Senate Democrats promise higher spending levels and are poised to defend Obama's health care bill, environmental policies and new efforts to overhaul regulation of the financial services industry.

Changes rammed through the House on Friday and Saturday would shield greenhouse-gas polluters and privately owned colleges from federal regulators, block a plan to clean up the Chesapeake Bay, and bar the government from shutting down mountaintop mines it believes will cause too much water pollution, siding with business groups over environmental activists and federal regulators in almost every instance.

The gulf between the combatants ensures that difference on the measure won't be resolved soon, requiring a temporary spending bill when a current stopgap measure expires March 4.

Across four long days of freewheeling debate, Republicans left their conservative stamp in other ways.

They took several swipes at the year-old health care law, including voting for a ban on federal funding for its implementation.

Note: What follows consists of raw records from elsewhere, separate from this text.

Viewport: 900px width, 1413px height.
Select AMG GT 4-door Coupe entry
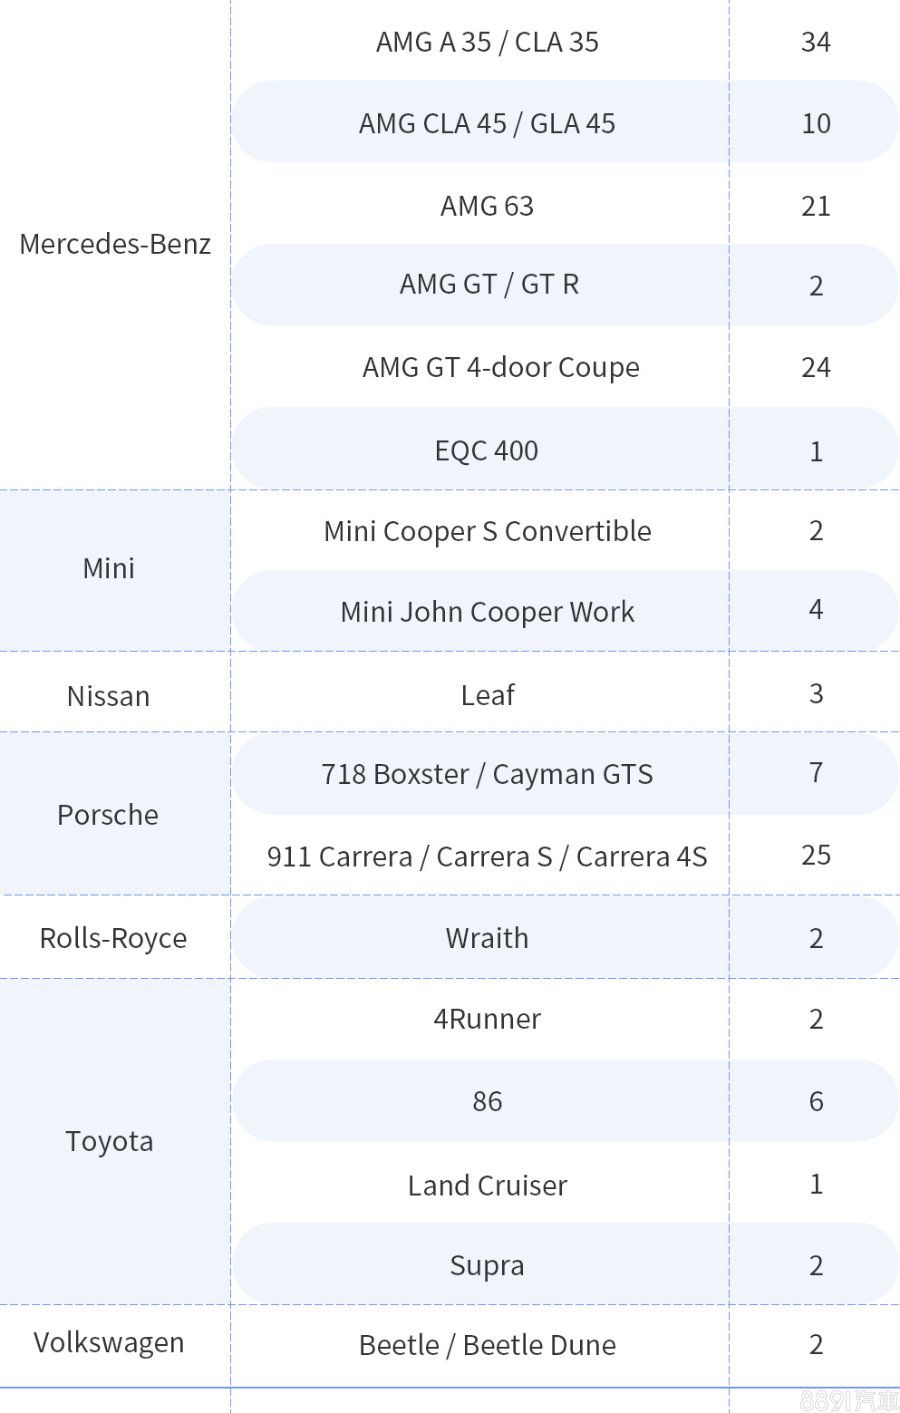(500, 367)
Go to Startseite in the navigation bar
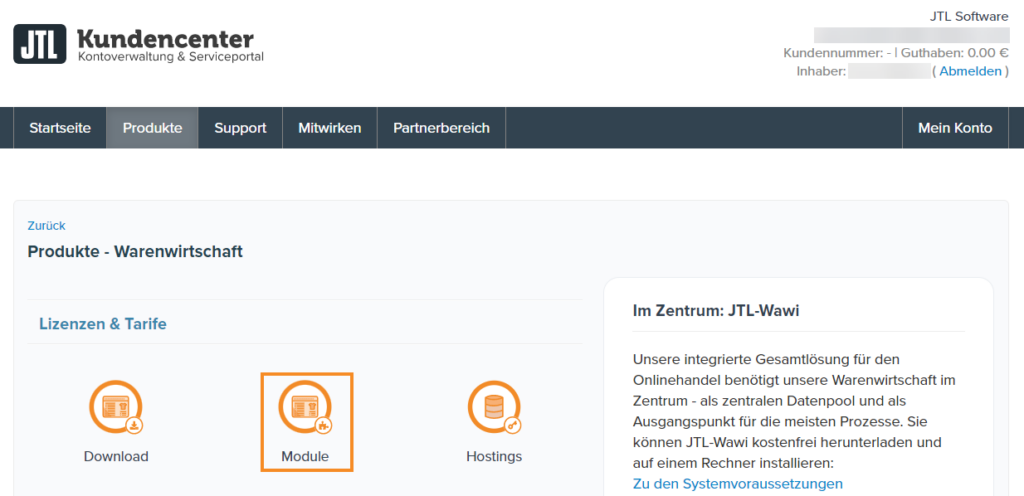This screenshot has width=1024, height=496. (60, 128)
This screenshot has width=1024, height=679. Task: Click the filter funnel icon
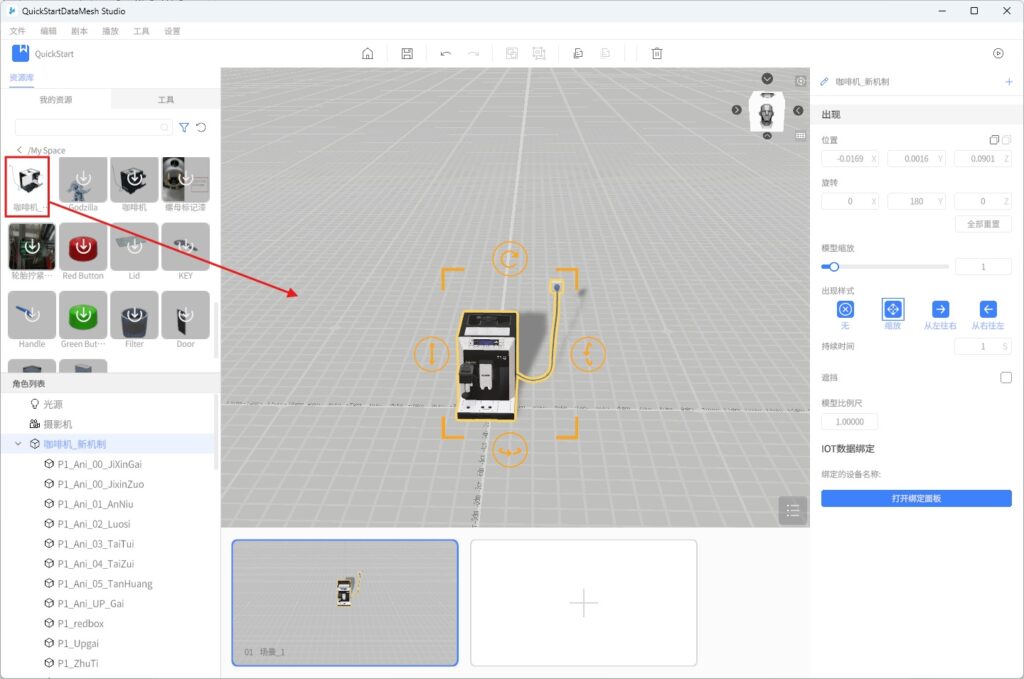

At the behest of anti-abortion lawmakers, they called for an end to federal funding for Planned Parenthood.

Republicans awarded the Pentagon an increase of less than 2 percent, but domestic agencies would bear slashing cuts of about 12 percent. Such reductions would feel almost twice as deep since they would be spread over the final seven months of the budget year.

Republicans recoiled, however, from some of the most politically difficult cuts to grants to local police and fire departments, special education and economic development.

About the only victory scored by Obama during the week came on a vote Wednesday to cancel $450 million for a costly alternative engine for the Pentagon's next-generation F-35 warplane. It was a top priority of Defense Secretary Robert Gates.

Democrats overwhelmingly oppose the measure and Obama has threatened a veto if it reaches his desk, citing sweeping cuts that he says would endanger the economic recovery.

"The bill will destroy 800,000 American jobs," said House Democratic Leader Nancy Pelosi, citing a study by the left-leaning Economic Policy Institute. "It will increase class sizes and take teachers out of the classrooms ... It will jeopardize homeless veterans, make our communities less secure, threaten America's innovation."

The 359-page bill was shaped beginning to end by the first-term Republicans, many of them elected with tea party backing.

They rejected an initial draft advanced by the leadership, saying it did not cut deeply enough.

The revised bill added more reductions, and cut $100 billion from Obama's request for the current year.